Krakowscy śledczy chcą przenieść śledztwo ws. zabójstwa wiceprokurator do innego miasta
Krakowska prokuratura apelacyjna wystąpi z wnioskiem do prokuratora generalnego o przeniesienie śledztwa w sprawie zabójstwa Anny Jedynak,wiceprokurator okręgowej w Krakowie. Śledczy chcą uniknąć zarzutów o stronniczość, bo zmarła pracowała w jednostkach krakowskiej prokuratury.
- Wykonaliśmy wszystkie czynności nie cierpiące zwłoki oraz zabezpieczyliśmy wszystkie dostępne dowody w sprawie zabójstwa. W dniu dzisiejszym występujemy do prokuratora generalnego o wyznaczenie innej jednostki spoza okręgu apelacji krakowskiej do przeprowadzenia bezstronnego śledztwa - powiedział Piotr Kosmaty, rzecznik Prokuratury Apelacyjnej w Krakowie.
Jak wyjaśnił, wniosek spowodowany jest "przesłanką dobra wymiaru sprawiedliwości" i potrzebą uniknięcia zarzutów co do stronniczości w postępowaniu, bo zmarła pracowała w jednostkach krakowskiej prokuratury.
Zarzut zabójstwa ze szczególnym okrucieństwem
Do zabójstwa doszło w sobotę 9 stycznia nad ranem w jednym z mieszkań na zamkniętym osiedlu w Krakowie. Sprawca został zatrzymany po policyjnym pościgu. Okazało się, że to syn zamordowanej prokurator.
W niedzielę śledczy przesłuchali 26-letniego Przemysława J. i postawili mu zarzut zabójstwa ze szczególnym okrucieństwem matki - zastępczyni prokuratora okręgowego w Krakowie Anny Jedynak.
Z uwagi na dobro postępowania prokuratura nie poinformowała, czy podejrzany przyznał się do zarzutu oraz jakiej treści wyjaśnienia złożył.
Trzy miesiące aresztu
Na wniosek prokuratury krakowski sąd aresztował w niedzielę wieczorem podejrzanego na trzy miesiące. Przesłankami do aresztowania była groźba wymierzenia surowej kary, obawa ukrywania się oraz duże prawdopodobieństwo popełnienia przez podejrzanego zarzucanego mu przestępstwa, na co według sądu wskazywał materiał dowodowy.

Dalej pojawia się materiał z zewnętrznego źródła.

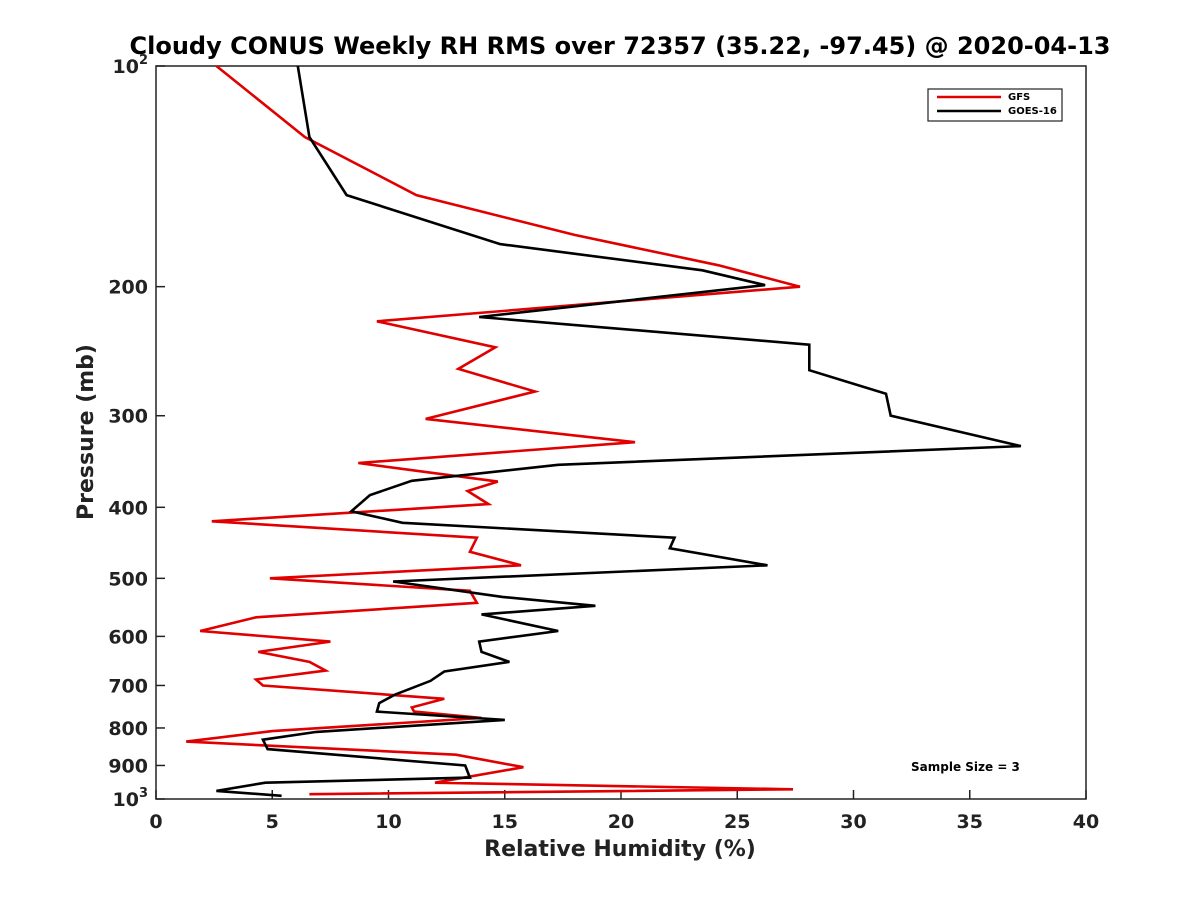  What do you see at coordinates (620, 850) in the screenshot?
I see `x-axis-label: Relative Humidity (%)` at bounding box center [620, 850].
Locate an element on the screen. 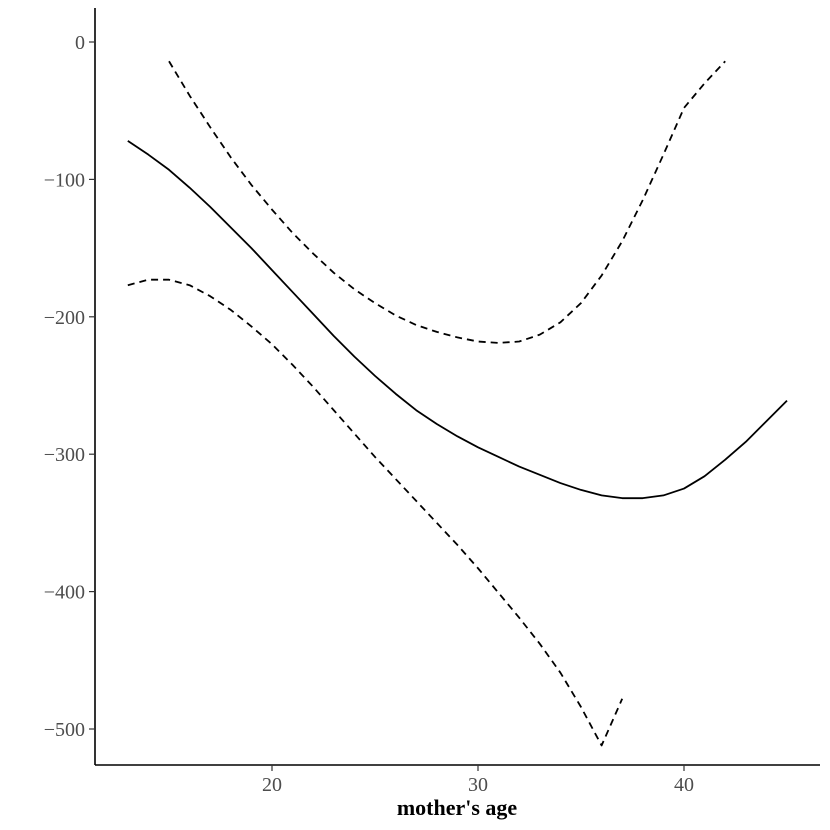 This screenshot has width=830, height=830. y-tick-label: −400 is located at coordinates (64, 593).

Obrońca podejrzanego mec. Jan Olszewski powiedział dziennikarzom, że nie będzie składał zażalenia decyzję sądu. Swoją decyzję uzasadnił "obawą o bezpieczeństwo zdrowotne" swojego klienta. Obrońca poinformował także, że podejrzany nie odniósł się do zarzutu.
"Zabójstwo tragedią rodzinną"
- W ocenie obrony zdarzenie to należy postrzegać przede wszystkim w kategorii wielkiej tragedii rodzinnej, dotykającej wszystkie osoby związane zarówno z pokrzywdzoną, jak i z moim klientem - podkreślił adwokat.
Również prokuratura podkreślała, że zabójstwo stanowi tragedię rodzinną i nie ma związku z pełnioną przez ofiarę funkcją i obowiązkami zastępcy prokuratora okręgowego.
Za zabójstwo ze szczególnym okrucieństwem grozi kara od 12 do 15 lat pozbawienia wolności, kara 25 lat więzienia lub dożywocie.